_Document segment_:
I am working on a datalogger that writes positions from GPS to serial flash W25Q64FV. I plan to write GPS data every second. I have couple of questions:

  1. With this flash memory it is possible to write to any position from 1 to 256 bytes at once (page). Specification says the memory has 100,000 write/erase cycles. Is it counted per page or per byte? So if I write one byte at address X and then later another one at address X + 1 (but the same page) does it mean that I have only 99.998 writes left to that page? I would say no, but for sure I am asking. What if writing one byte internally rewrites complete page?
  2. How to persistently keep address of last written byte? I could write it to Arduino's EEPROM on every update, but it also has "only" 100,000 write cycles so this would be reached much sooner. Other possibility could be to scan all written memory and look for empty byte(s) but this can probably take a while. Or maybe just to have some bitmap in the flash header marking full pages and I would only scan the last one. Any other suggestion?

_Data segment_:
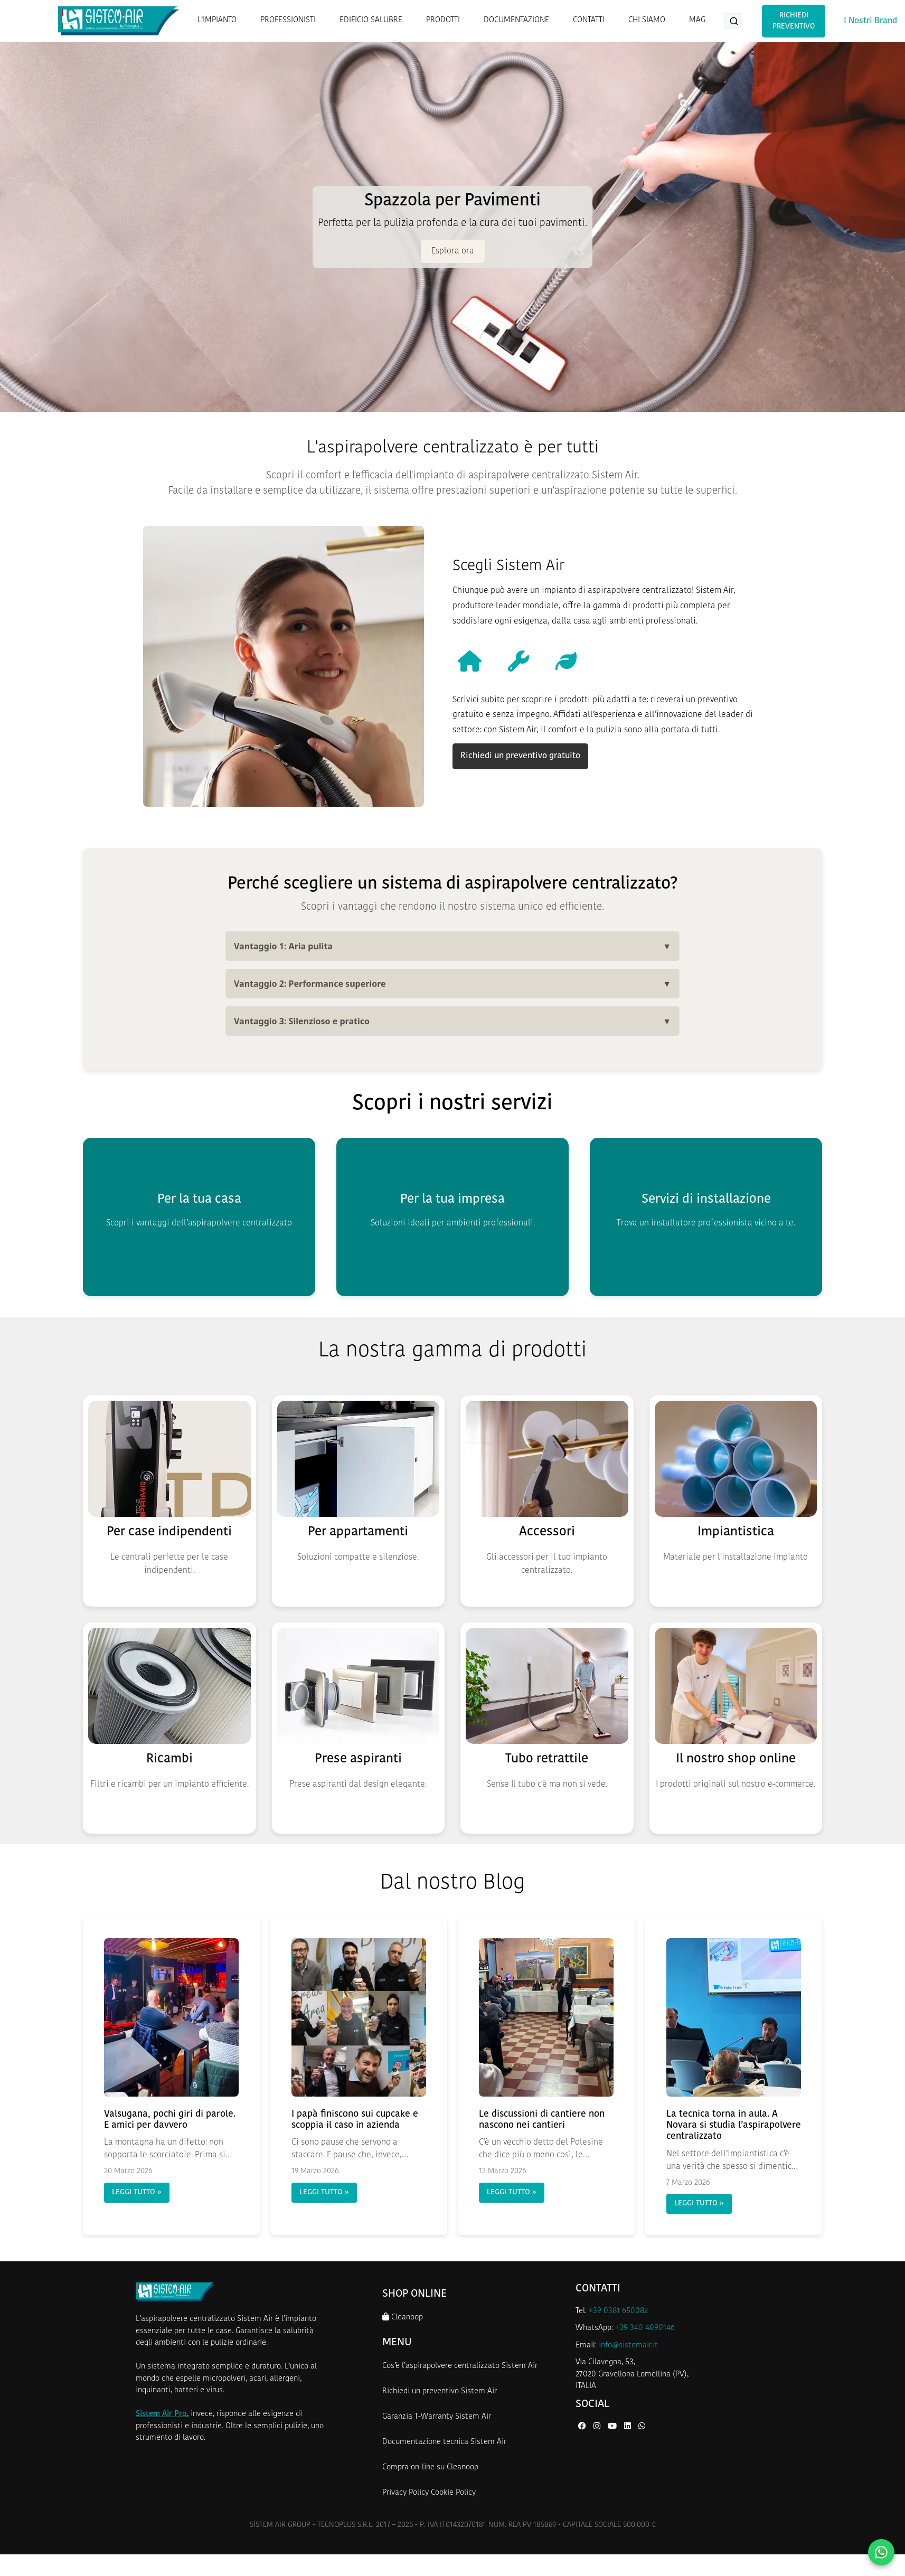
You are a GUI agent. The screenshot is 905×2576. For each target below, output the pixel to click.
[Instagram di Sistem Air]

_Given instruction_: Reproduce the datalogger post word for word, starting with "I am working" and going on through "rewrites complete page?". The listing has nothing to do with the datalogger post.

_The answer_:
I am working on a datalogger that writes positions from GPS to serial flash W25Q64FV. I plan to write GPS data every second. I have couple of questions:

  1. With this flash memory it is possible to write to any position from 1 to 256 bytes at once (page). Specification says the memory has 100,000 write/erase cycles. Is it counted per page or per byte? So if I write one byte at address X and then later another one at address X + 1 (but the same page) does it mean that I have only 99.998 writes left to that page? I would say no, but for sure I am asking. What if writing one byte internally rewrites complete page?